The first distillation apparatus found in Mesopotamia (today´s Iraq) comes from the period 3500 BC. Distillation is a very old technique which was used by the Chinese 3000 years BC, the East Indians 2500 years BC, the Egyptians 2000 years BC, the Greeks 1000 years BC, and the Romans 200 years BC.
Aristotle (B.C. 384—322) in his Meteorology says, " sea water can be made drinkable by vaporization; other liquids behave in the same way." He also speaks of the formation of dew from the moisture in the air.
Nicander (183—135 BC), a Greek poet and physician, spoke of the extraction of perfumes from plants by what should now call as a process of distillation.
The earliest certain chemical distillations were by Greeks in Alexandria in the 1st century AD but these were not distillations of alcohol.
The earliest distillation of Attar (an essential oil derived from botanical sources) was mentioned in the Hindu Ayurvedic text Charaka Samhita. The Harshacharita, written in 7th century A.D. in Northern India mentions use of fragrant agar wood oil.
The medieval Arabs adopted the distillation technique of the Alexandrian Greeks, and written records in Arabic begin in the 9th century, but again these were not distillations of alcohol.
Al-Kindi (801-873), wrote in the 9th century a book on perfumes which he named ‘Book of the Chemistry of Perfume and Distillations’. It contained more than hundred recipes for fragrant oils, salves, aromatic waters and substitutes or imitations of costly drugs. The book also described one hundred and seven methods and recipes for perfume-making.
Geber or Abū Mūsā Jābir ibn Hayyān, about A.D. 800, and his followers described and practiced various methods of distillation, applied in the preparation of nitric acid, aqua regia, and many other substances. They distilled wine and obtained an alcoholic spirit which Rhases (AD 860—940) also prepared from malted wheat or wheat which had been made to germinate in the ground.

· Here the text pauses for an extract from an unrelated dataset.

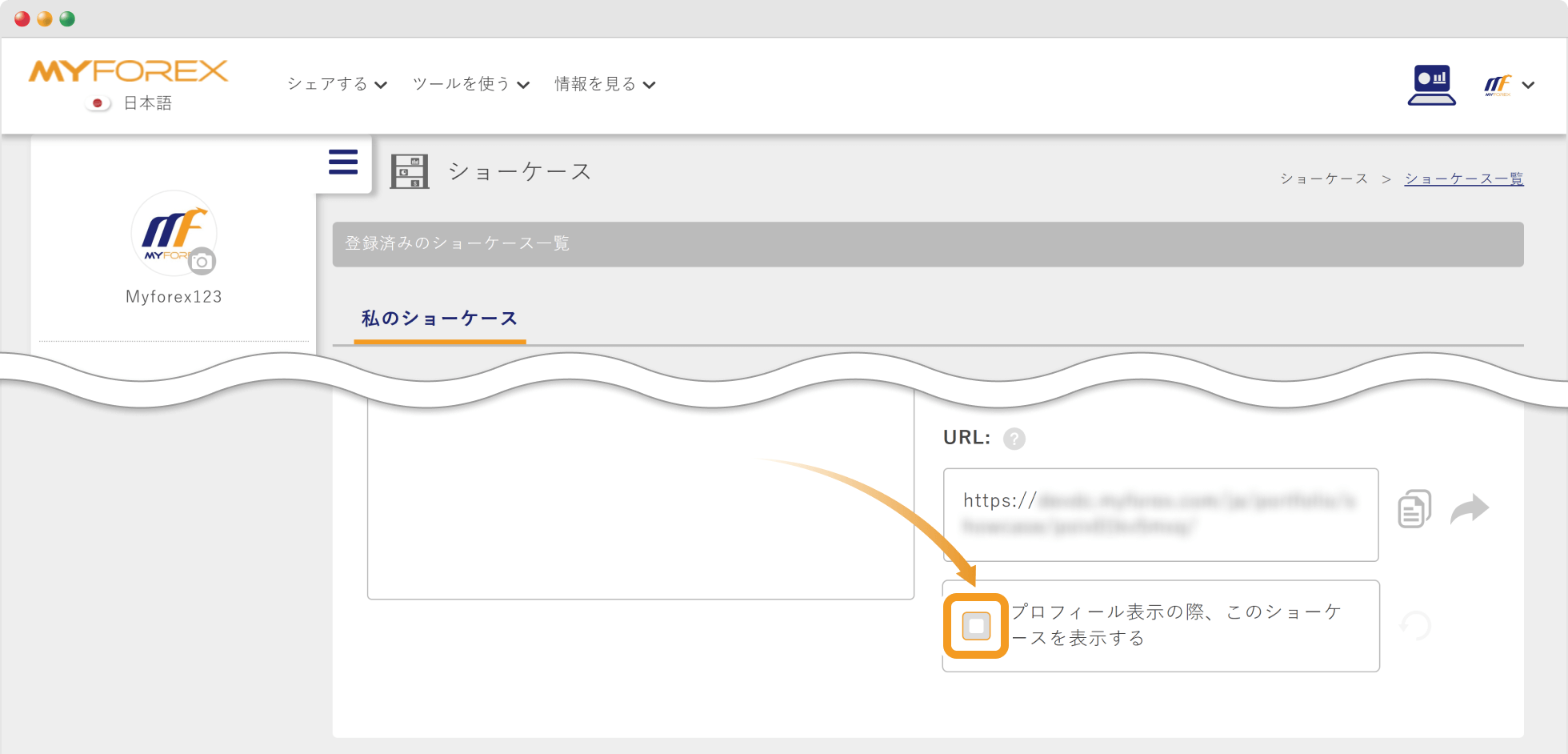Select the showcase URL text field
Image resolution: width=1568 pixels, height=754 pixels.
point(1160,515)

Although there are rare Arab references, towards the end of the first millennium, to the distillation of wine, it seems probable that for religious reasons they did not exploit it. Distillation of alcohol for drinking seems first to have developed in Europe in the twelfth century and thereafter.
In 1250, Arnaud de Villeneuve was the first to distill wines in France; he called the product which resulted from this process eau-de-vie or water of life. He attributed to it the virtue of prolonging life.

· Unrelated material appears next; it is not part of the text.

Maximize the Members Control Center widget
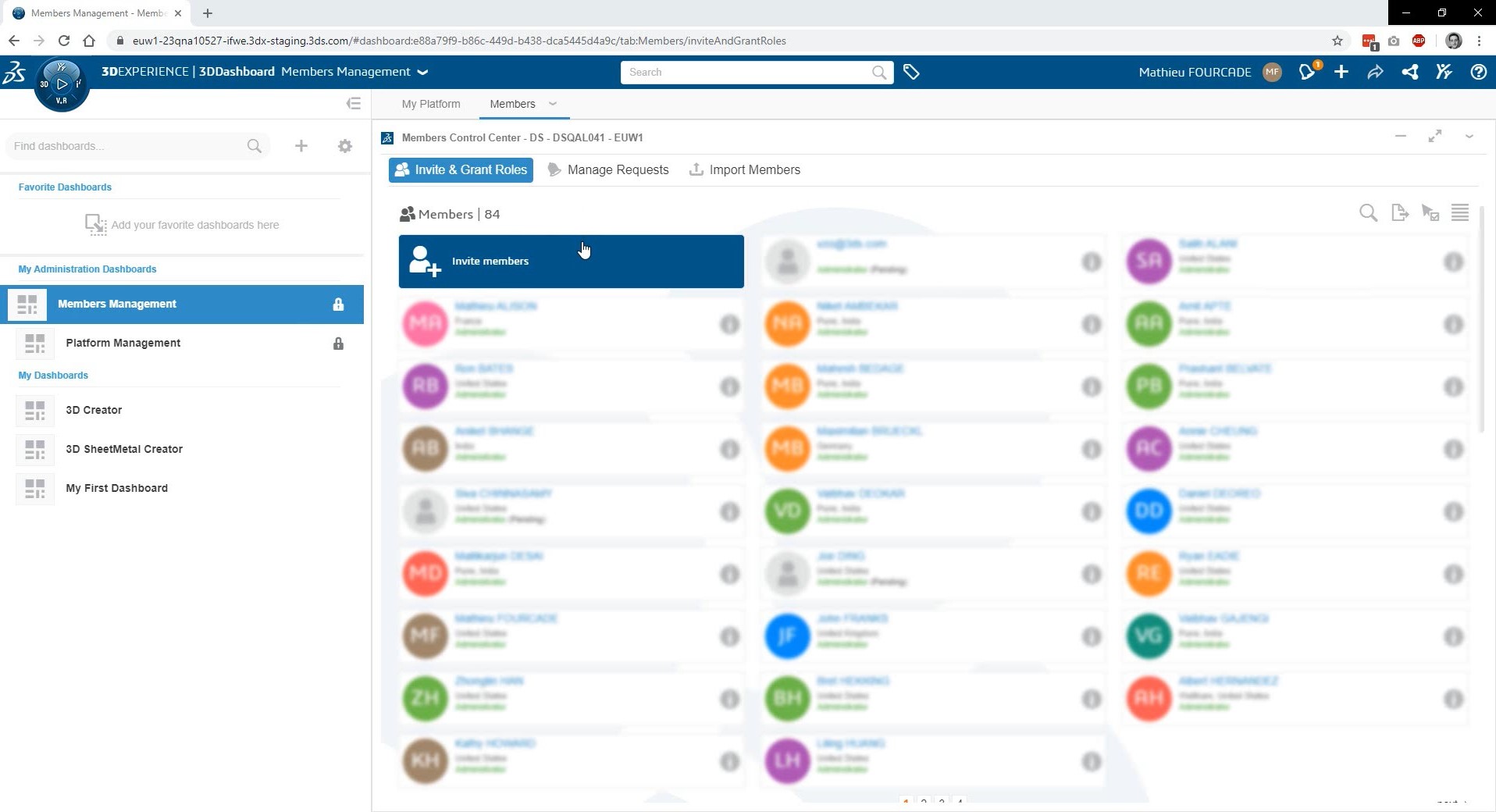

The derivations of the words ‘alcohol’ and alambic, from the Arabic word al-koh’l and al-anbiq, indicate that it was from the Islamic word that the practice of distillation first entered Europe. Until the end of the 15th century, distilled wine (aqua vitae) seems to have been used largely as a medicine.

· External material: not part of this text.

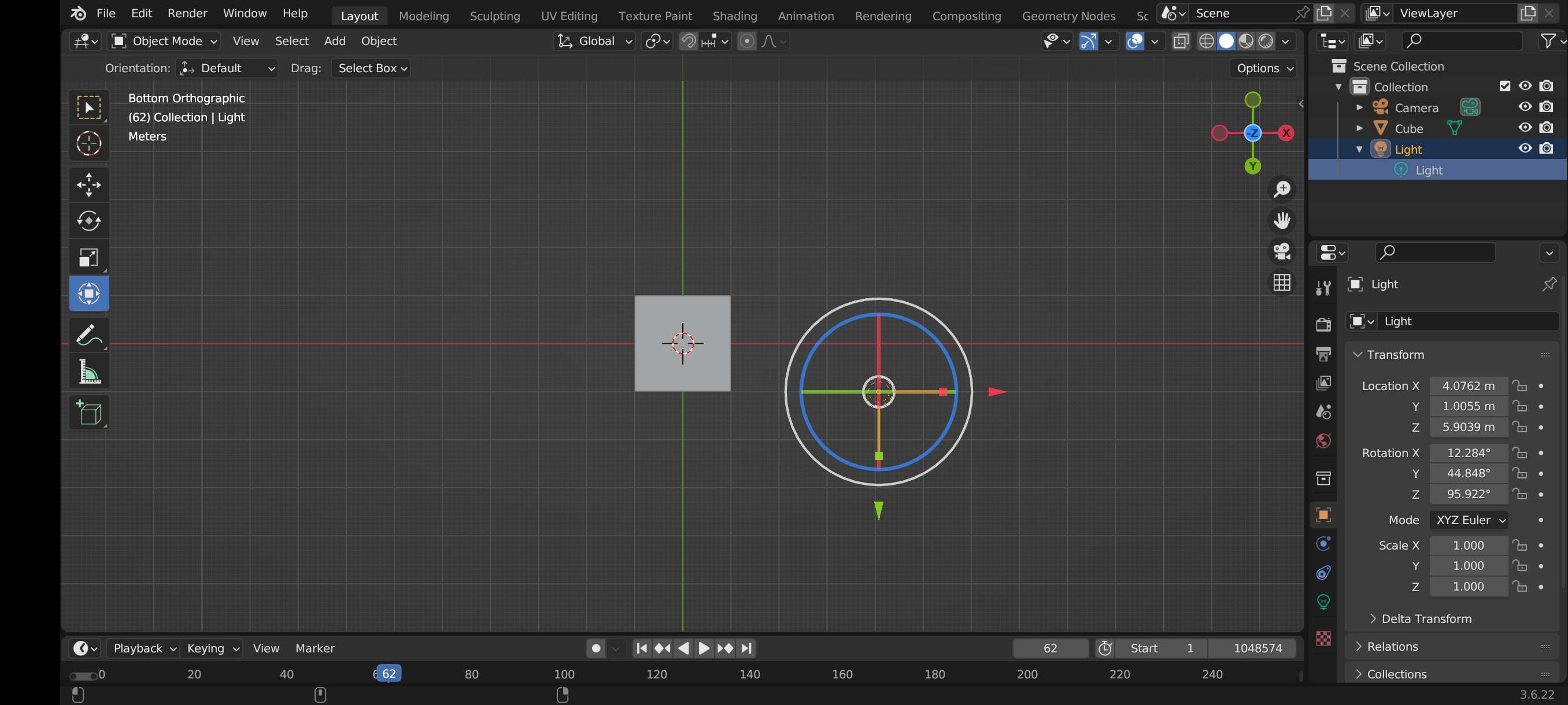Select the Measure tool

But in 1493, a Nuremburg doctor noted everyone in the city had got into the habit of drinking. As a result, three years later the city authorities forbade the sale of alcohol on feast days. One of the first books on distillation written by J. French has been published in London in 1651.
The Dutch, French, Irish, Scottish, and others started producing distilled spirits around the 15th and the 16th century. They created gin (Holland), whiskey (Scotland and Ireland), Armagnac (France), and Cognac (France).